■ **Extracted information**:
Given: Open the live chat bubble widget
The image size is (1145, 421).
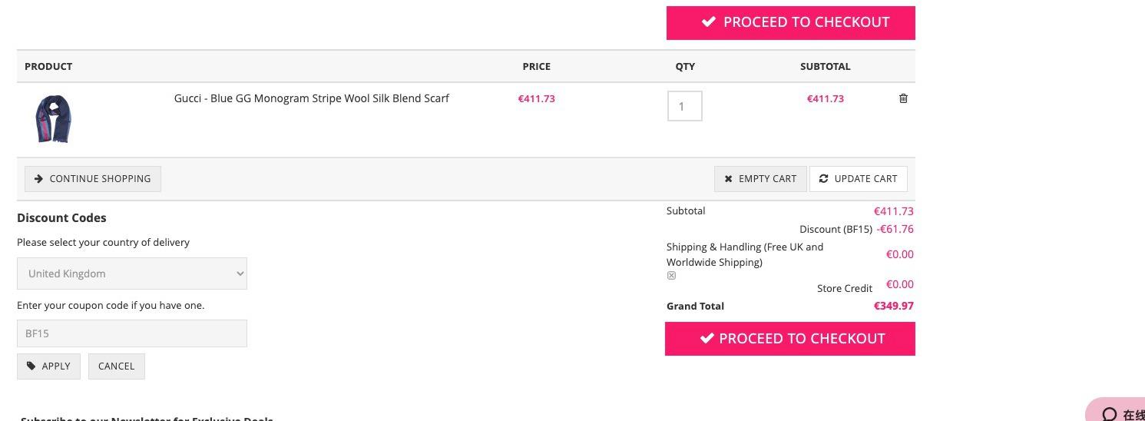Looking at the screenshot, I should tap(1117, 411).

--

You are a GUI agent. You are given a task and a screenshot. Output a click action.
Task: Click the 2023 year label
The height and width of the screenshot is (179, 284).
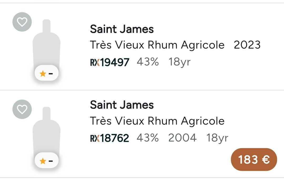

■ **What is expected**: Out of the data above, transcribe exactly and only the lines starting with the line that has "Task: Click the 2023 year label" and going on through the line that has "The height and", both included.

■ **Response**:
Task: Click the 2023 year label
The height and width of the screenshot is (179, 284).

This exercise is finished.